When Mr. Trump won the election, he initially held back from some of his sharper campaign threats against Beijing to elicit its help in handling North Korea, which was accelerating its nuclear program, testing missiles and threatening war.
Around the one-year mark, the Trump administration became less compromising. Mr. Trump rejected market-access concessions from Beijing and began leveling tariffs, opening a trade war. A new National Security Strategy placed China, for the first time, beside Russia as disruptive rivals intent on challenging the U.S.-led order.
Views on China had hardened in the last years of the Obama administration as Mr. Xi consolidated his hold on power, but the White House sought to preserve areas of cooperation, chiefly on climate change and the global economy. By naming China as a threat, the Trump strategy marked a break with previous administrations. The State Department this year instructed all U.S. embassies around the world to form working groups to monitor China’s expanding influence and report back to help formulate counterstrategies, according to a person familiar with the effort.
The department appointed a special envoy early this year to counter what a spokeswoman called “the malign influences” of China and others at the United Nations and other international organizations. A first task for the envoy, along with other State and Commerce Department officials, was to thwart a China-backed candidate from becoming the head of the U.N. body that promotes protection of intellectual property.
China has responded in line with President Xi’s speech to up-and-coming Communist Party officials at its elite training academy last September. He called on the officials to “dare to struggle, and be good at fighting.”

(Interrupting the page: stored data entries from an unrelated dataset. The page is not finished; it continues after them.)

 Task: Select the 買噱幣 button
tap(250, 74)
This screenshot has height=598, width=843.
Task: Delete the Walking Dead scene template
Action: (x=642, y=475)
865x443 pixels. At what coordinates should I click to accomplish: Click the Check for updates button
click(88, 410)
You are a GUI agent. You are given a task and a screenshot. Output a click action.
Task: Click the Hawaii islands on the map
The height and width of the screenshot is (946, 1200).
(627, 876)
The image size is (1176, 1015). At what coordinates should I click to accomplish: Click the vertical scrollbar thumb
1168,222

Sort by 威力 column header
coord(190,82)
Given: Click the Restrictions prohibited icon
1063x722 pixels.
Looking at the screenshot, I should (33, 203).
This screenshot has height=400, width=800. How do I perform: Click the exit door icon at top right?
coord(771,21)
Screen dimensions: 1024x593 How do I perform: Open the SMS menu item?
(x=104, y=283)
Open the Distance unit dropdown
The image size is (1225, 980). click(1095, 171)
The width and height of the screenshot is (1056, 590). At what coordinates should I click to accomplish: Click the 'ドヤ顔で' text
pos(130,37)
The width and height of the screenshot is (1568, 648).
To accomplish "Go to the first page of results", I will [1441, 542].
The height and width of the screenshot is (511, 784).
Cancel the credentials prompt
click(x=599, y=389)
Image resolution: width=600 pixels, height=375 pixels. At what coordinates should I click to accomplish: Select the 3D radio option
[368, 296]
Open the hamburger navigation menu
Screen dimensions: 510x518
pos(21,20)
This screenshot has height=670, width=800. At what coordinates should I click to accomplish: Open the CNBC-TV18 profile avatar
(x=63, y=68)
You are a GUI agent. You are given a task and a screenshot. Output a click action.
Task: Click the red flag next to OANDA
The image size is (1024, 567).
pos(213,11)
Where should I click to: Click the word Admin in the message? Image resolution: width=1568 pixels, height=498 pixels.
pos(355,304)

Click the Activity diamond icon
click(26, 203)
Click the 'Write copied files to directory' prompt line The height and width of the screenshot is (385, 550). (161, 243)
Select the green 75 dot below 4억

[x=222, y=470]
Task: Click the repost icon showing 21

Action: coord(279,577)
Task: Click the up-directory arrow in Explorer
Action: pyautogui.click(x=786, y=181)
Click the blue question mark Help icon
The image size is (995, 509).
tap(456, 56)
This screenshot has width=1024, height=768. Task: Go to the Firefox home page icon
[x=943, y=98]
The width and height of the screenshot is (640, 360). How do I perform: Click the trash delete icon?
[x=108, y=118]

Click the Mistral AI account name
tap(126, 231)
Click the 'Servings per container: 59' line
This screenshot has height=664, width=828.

During the coronavirus pandemic, Beijing has sent shipments of protective gear and other medical equipment to countries it is courting and mobilized its diplomatic corps to pressure recipients to make sure China receives praise. When the Trump administration accused the World Health Organization of covering up for China and froze funding that runs to hundreds of millions of dollars annually, Beijing stepped in with $30 million more. At home, party propaganda targeted Mr. Pompeo in unusually searing attacks directed at a senior U.S. political figure. In evening news bulletins, China Central Television called him a “public enemy of mankind” and “evil,” saying he smeared China over the coronavirus.